Relational expressions

An expression that's good to know about are the relational expressions, which tests values relations with each other and results in either true or false. For example 5 is greater than 4 so results in true, 2 is less than 3, 1 is equal to 1. The result from there types of expressions are always either true or false.

To perform these expressions a couple different operators can be used. The equals operator (==), not equals (!=), identical to (===), not identical to (!==), greater than (>), less than (<), greater or equals to (>=) and lesser or equals to (<=).

var x = 10; // Assignment operator

x == 10; // Equals to 10, true
x == 5; // Equals to 5, false
'bob' === 'bob'; // bob equals to bob, true

x != 9; // Not equals to 9, true
x != 10; // Not equals to 10, false

x === 10; // Identical to 10, true
x !== 7; // Not identical to 7, true

x > 5; // Greater than 5, true
x < 5; // Less than 5, false

15 < 7; // 15 less than 7, false
'def' > 'abc'; // def greater than abc, true

x >= 10; // Greater than or equals to 10, true
x <= 8; // Less than or equals to 8, false

It's usually recommended to use the identical to operator instead of just equals to, because it also compares the data type of the two values. Equal to doesn't so (5 == "5") results in true even though one of the fives is a string. With identical to (5 === "5") results in false.

Booleans in javascript

Above when we've talked about true and false we've actually talked about booleans the whole time. What booleans are in javascript, is a special data type that only can either have the value true or false. In some older languages these are instead 1 or 0.

var bool1 = true;
var bool2 = false;

var bool3 = 5 > 4; // true
var bool4 = 2 === 2; // true
var bool5 = 10 < 7; // false

Booleans are very common in javascript and are many times used to control the data flow in programs. What you do is you set different conditions like for example if something is true do this, else if false do that instead (more about this in the next chapter). Simply said booleans are used as an answer to if something is either true or false.

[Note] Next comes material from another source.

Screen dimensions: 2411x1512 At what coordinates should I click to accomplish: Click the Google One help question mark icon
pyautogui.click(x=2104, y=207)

When using relational expressions and comparison operations the result is always a boolean. For the interested there's more in depth reading on booleans at:

Truthy and falsy values

There's something called truthy and falsy values in javascript. It's nothing complicated, it means that all "real" values that contains something real, like a number or array are truthy values. Other like for example 0, null and undefined, false and empty strings are falsy values.

To test if a value is truthy or falsy the Boolean function can be used.

Boolean(6); // true
Boolean(0); // false
Boolean('Hello'); // true
Boolean(''); // false
Boolean(null); // false
Boolean(NaN); // false
Boolean(true); // true

var x;
Boolean(x); // false

Try it yourself

  1. Try out some different expressions.
  2. Figure out what all falsy values are in javascript.